Hyperbaric oxygen therapy is currently used in various clinical treatment regimens like for treating carbon monoxide poisoning. These include decompression sickness, carbon monoxide poisoning, cyanide poisoning, gas embolus, gas gangrene, resistant anaerobic infections, and threatened split-thickness skin grafts.
The mechanism of action in treating carbon monoxide poisoning purportedly involves increasing tissue oxygenation, which increases collagen and fibroblast formation and suppresses Clostridia toxin production. It also enhances the killing ability of the leukocyte and capillary proliferation.
This mechanism has primarily been established in animal models and limited human trials. At best, hyperbaric oxygen in the management of soft tissue infections can be promoted only as part of a coordinated medical and surgical approach.
It has been postulated that hyperbaric oxygen in burn wounds potentially exhibits some benefit by stimulating vasoconstriction and counteracting hypoxia. This theory is based on the possibility that hyperbaric oxygen may decrease acute edema, fluid requirements, and infection rates and promote re-epithialization.
There have been several animal models that demonstrated varied results. However, the use and efficacy of hyperbaric oxygen in burn wound therapy is not established.
Recent studies have not been able to demonstrate a statistically significant difference in the length of hospital stay, the number of operations required, and morbidity and/or mortality when comparing hyperbaric oxygen supplementation versus standard burn therapy. Thus, hyperbaric oxygen has no place in the acute management of thermal injuries.
Carbon monoxide (CO) poisoning should be suspected in virtually every fire victim. It remains one of the most frequent causes of death in smoke inhalation injuries.
Hyperbaric oxygen has demonstrated value in treating carbon monoxide poisoning. It decreases the high affinity that CO has for hemoglobin. Hyperbaric oxygen decreases the half-life of CO from about 4 hours to about 25 minutes, which leads to quicker restoration of oxygenation.
Thus, hyperbaric oxygen therapy may have a place in the care for burn patients for treating carbon monoxide poisoning.

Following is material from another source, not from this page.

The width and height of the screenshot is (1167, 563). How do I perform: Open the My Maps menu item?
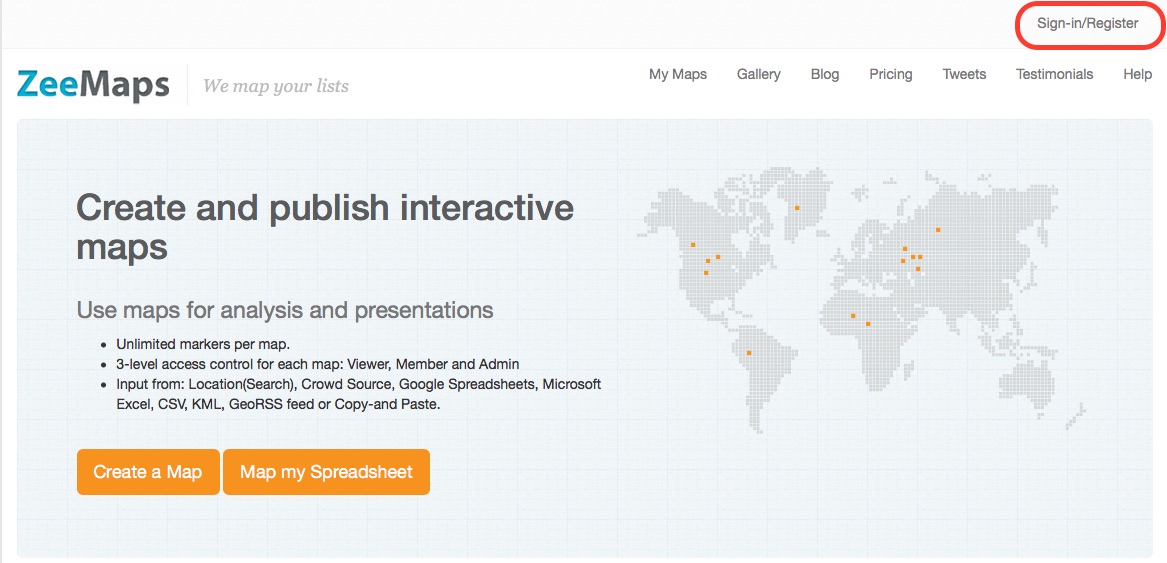tap(678, 74)
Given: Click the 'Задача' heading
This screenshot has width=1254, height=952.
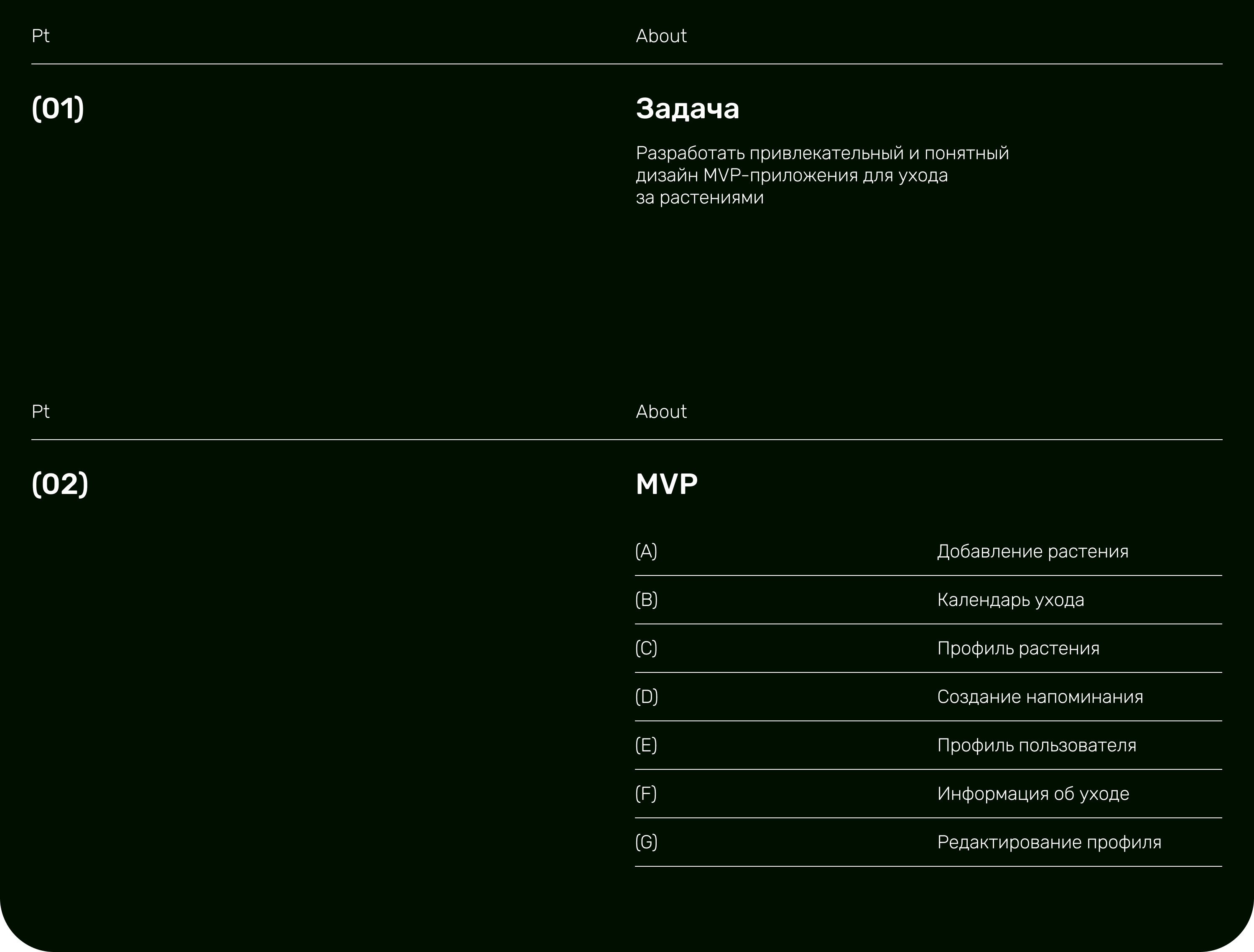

However, hyperbaric oxygen therapy in burn patients with CO poisoning is of unknown therapeutic value or efficacy and should only be used when
- (1) the CO bound to hemoglobin is greater than 25%,
- (2) a neurologic deficit exists,
- (3) no formal burn resuscitation is required (typically, total body surface area burned is <10% to 15%),
- (4) pulmonary function is stable with an intact airway, and
- (5) inter facility transfer does not compromise burn care.